Мне тоже смешно. Постучали в дверь.
– Папа, ну что же Вы стучите?
– Когда люди смеются, и мне становится светлее. – у Моисея Абрамовича глаза красные. – Идите чай пить.
– Что же дальше было? – Меня разбирает любопытство.
– Да ничего. Другую справку состряпали, и меня записали в запас. Но я вот что думаю. Лучше бы я отслужил свое в мирное время. Научился бы стрелять. А теперь что? Начнется война, меня забреют в армию, а я не знаю, с какой стороны ружье заряжать. Убьют же в первый день.
Чай был жидкий, сахар кусковой. Ровно по кусочку на человека. Попила я чаю и собралась домой.
Моисей Абрамович охал да ахал, а его сын сильно загрустил.
– Вы, Ирина, приходите, когда хотите, – жмет мне ладошку и щурится. Вот-вот слезы потекут.
– Мне скоро возвращаться в Ленинград надо, но я постараюсь. – Я не вру. Мне хочется ещё раз увидеть их обоих. Слушать Моисея Абрамовича интересно.
Весь следующий день мы с мамой убирали квартиру. До моей поездки в Ленинград я бы сказала «прибирались». Все-таки большой город дал мне кое-что. Записки отца я заранее положила в свою дорожную сумку.
– Дочка, – начала этот разговор мама после того, как мы уже поужинали, – папа последние два года деньги копил. Хотел машину купить.
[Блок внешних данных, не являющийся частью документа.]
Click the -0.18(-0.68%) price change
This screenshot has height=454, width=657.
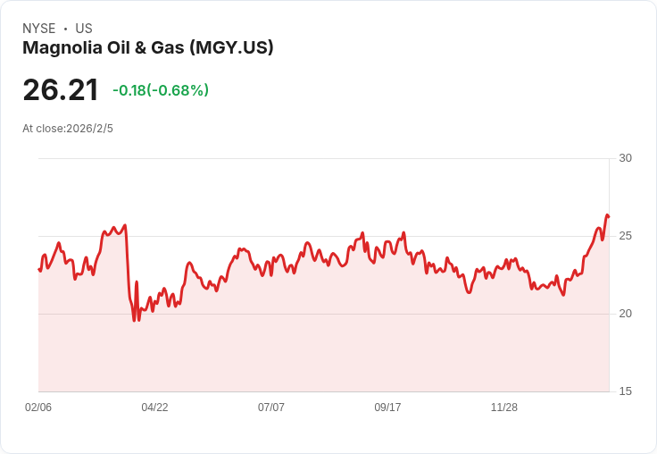click(x=161, y=90)
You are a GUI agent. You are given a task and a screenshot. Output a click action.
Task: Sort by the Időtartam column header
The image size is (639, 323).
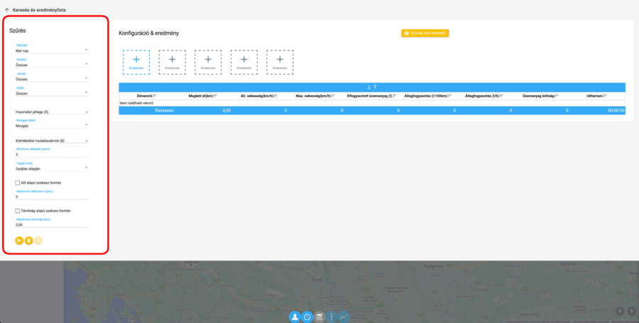(x=595, y=95)
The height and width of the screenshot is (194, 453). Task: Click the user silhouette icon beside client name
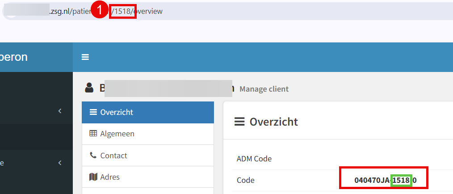pyautogui.click(x=89, y=88)
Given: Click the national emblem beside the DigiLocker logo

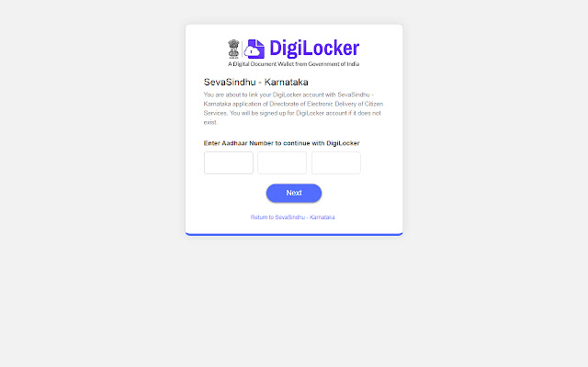Looking at the screenshot, I should [x=233, y=49].
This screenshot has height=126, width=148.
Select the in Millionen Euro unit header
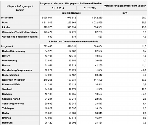point(71,13)
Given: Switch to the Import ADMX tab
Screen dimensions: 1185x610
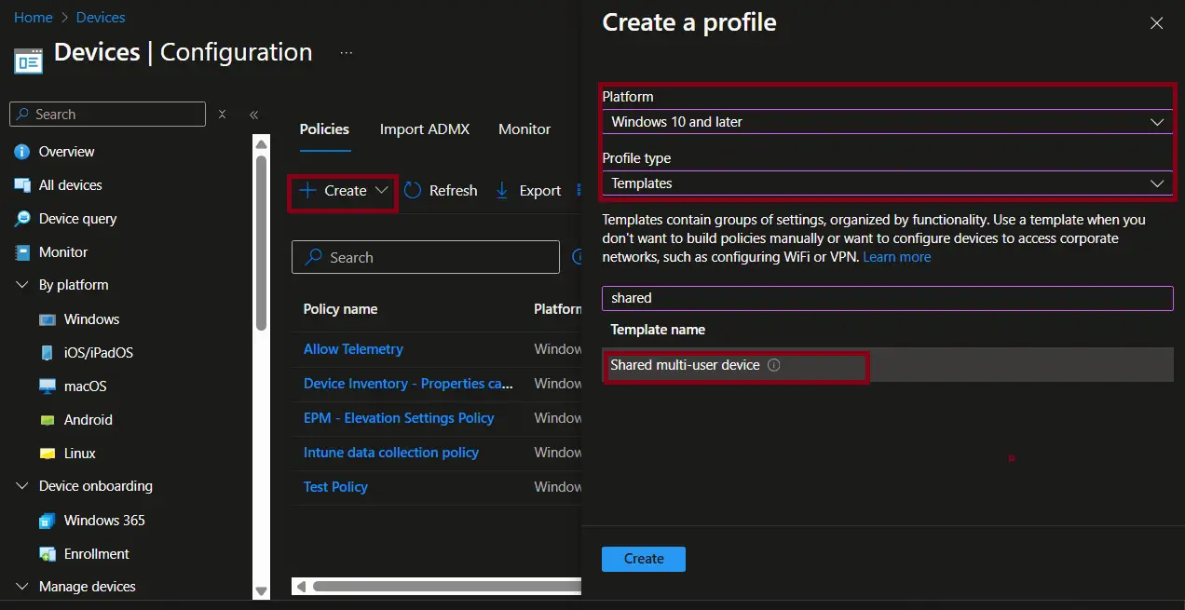Looking at the screenshot, I should (x=425, y=129).
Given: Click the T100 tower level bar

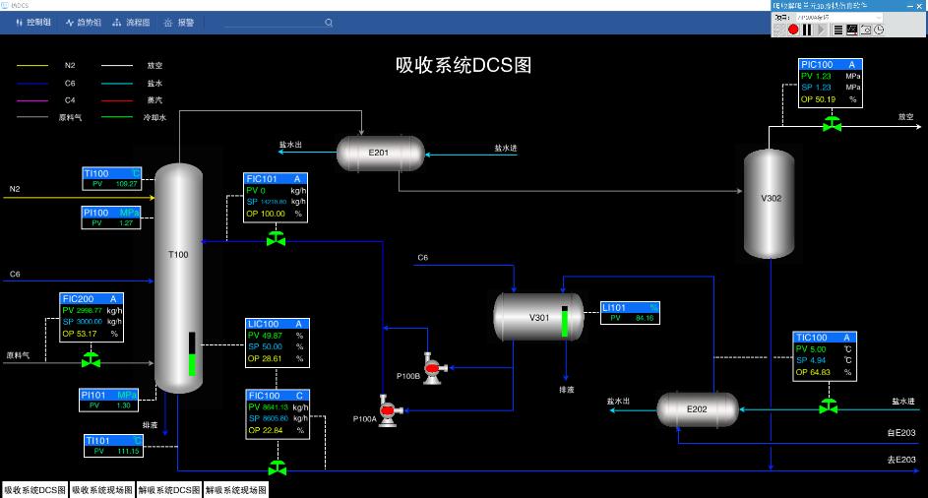Looking at the screenshot, I should tap(192, 354).
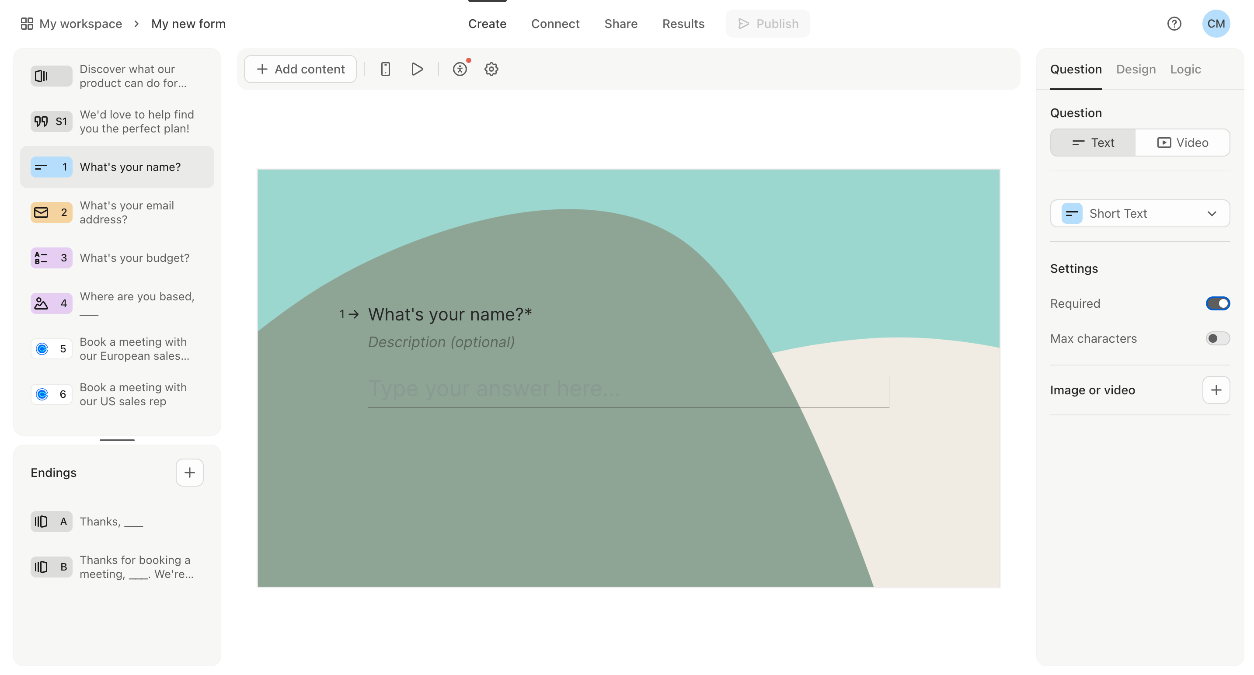The image size is (1254, 675).
Task: Click the play preview icon
Action: click(417, 69)
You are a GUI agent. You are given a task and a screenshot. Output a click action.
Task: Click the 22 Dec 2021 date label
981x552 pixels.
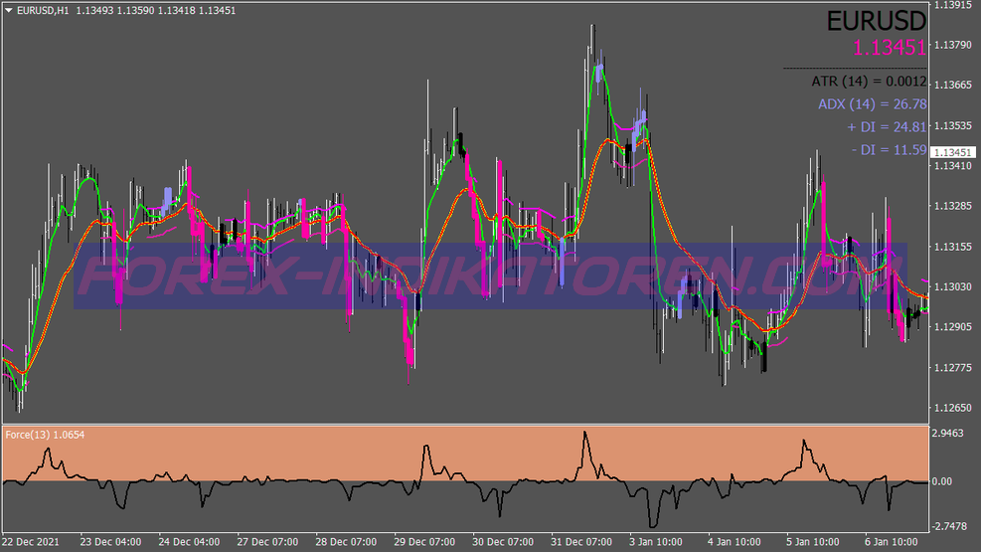click(31, 542)
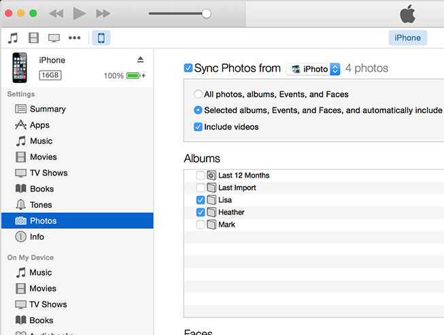Image resolution: width=444 pixels, height=335 pixels.
Task: Rewind to the previous track
Action: coord(56,13)
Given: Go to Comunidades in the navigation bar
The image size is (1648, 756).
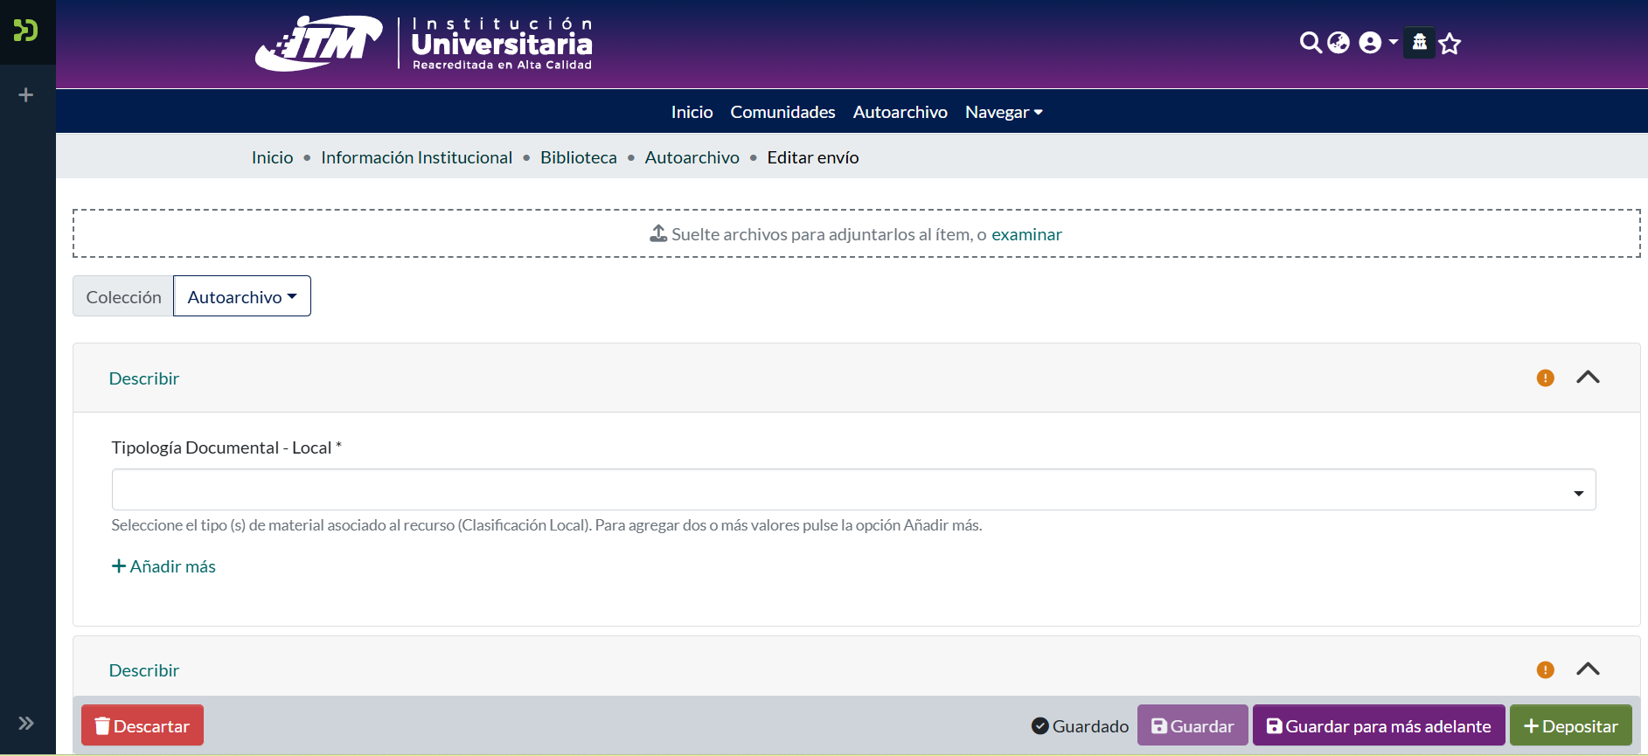Looking at the screenshot, I should pyautogui.click(x=782, y=112).
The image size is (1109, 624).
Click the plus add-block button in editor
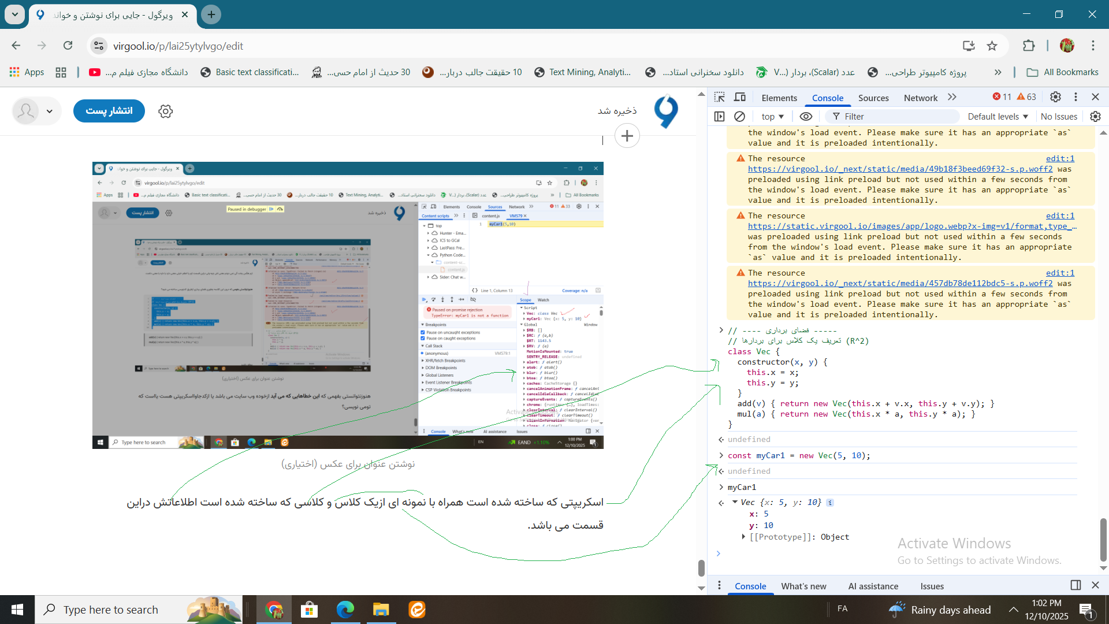(627, 136)
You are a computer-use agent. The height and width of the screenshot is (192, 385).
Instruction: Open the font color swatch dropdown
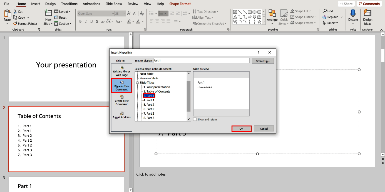[142, 21]
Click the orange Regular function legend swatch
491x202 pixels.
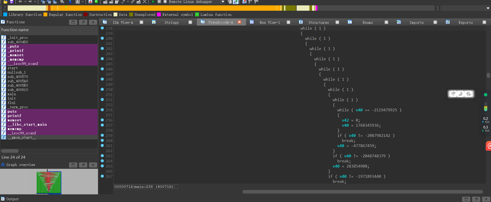(46, 15)
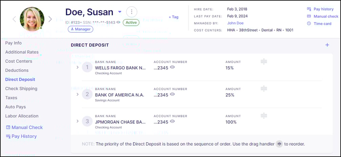Reveal the hidden SSN with eye icon
341x157 pixels.
[118, 22]
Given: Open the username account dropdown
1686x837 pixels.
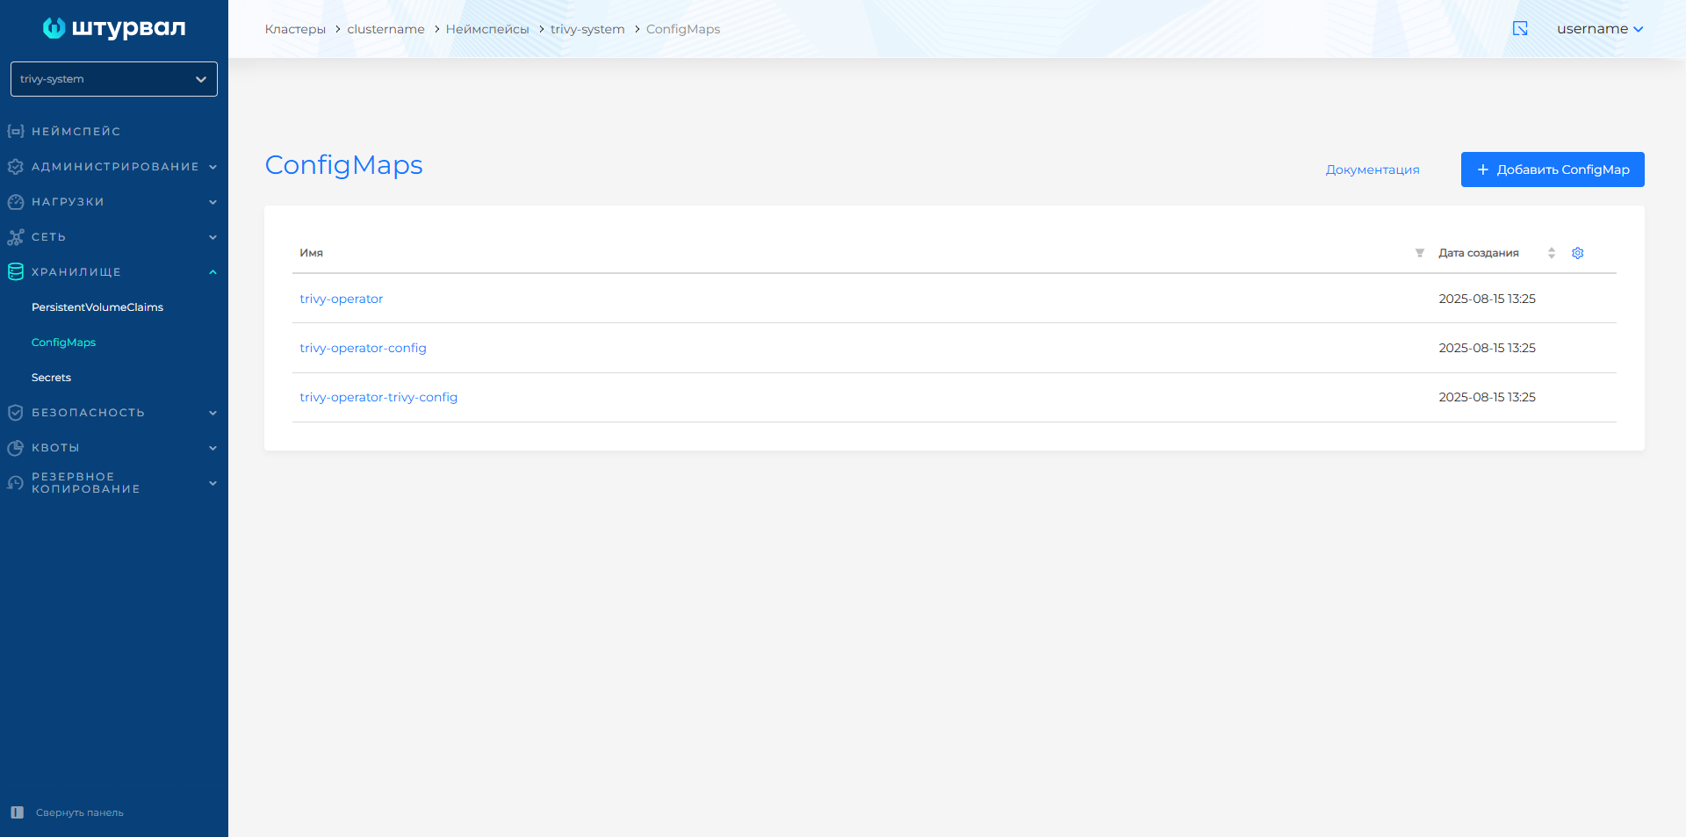Looking at the screenshot, I should click(x=1599, y=29).
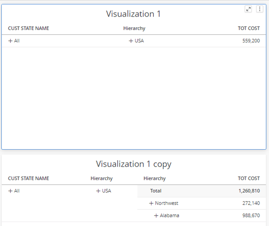Click the Visualization 1 title
The height and width of the screenshot is (226, 269).
(133, 14)
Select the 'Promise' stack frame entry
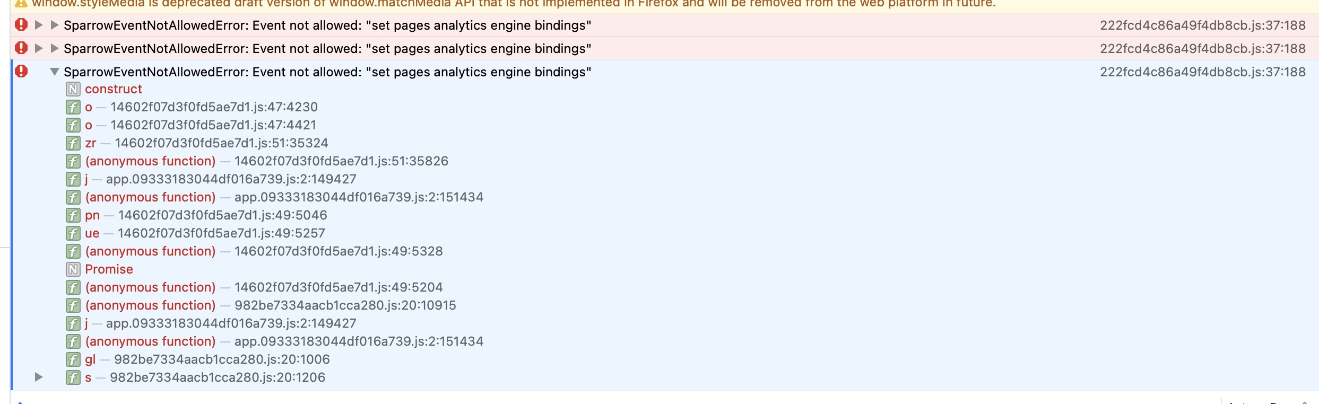The image size is (1319, 404). pyautogui.click(x=109, y=269)
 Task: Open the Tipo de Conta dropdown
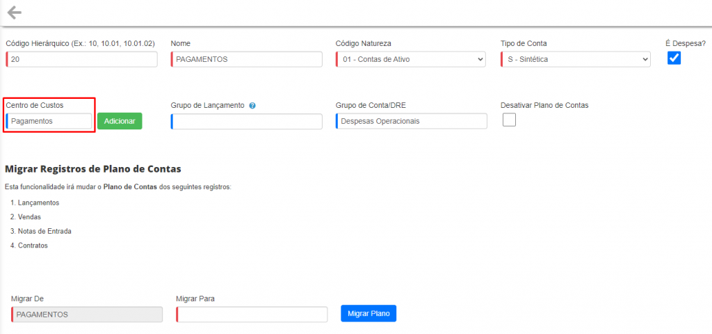click(x=576, y=59)
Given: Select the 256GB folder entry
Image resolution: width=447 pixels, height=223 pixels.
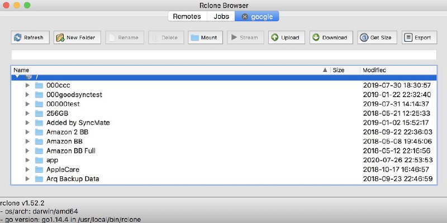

Ему в порту обещали из какого-то директорского резерва. Куда теперь мне машина? Вот ты и возьми, – и протягивает пакет из газеты «Ждановская правда».
– Что же я с ними делать буду? – Эта новость огорошила меня.
– Тебе учиться надо. Должно хватить, – мама заплакала.
Я знаю: дальше говорить с ней не имеет смысла. На дворе темень, от порта доносятся гудки буксиров. Гудят изредка машины. Наверху кто-то включил проигрыватель. На всю мощь. Пел ансамбль АВВА. Люблю их песни. Ноги сами простятся танцевать. Какая же я все-таки черствая. Вчера похоронили отца, а я о танцульках.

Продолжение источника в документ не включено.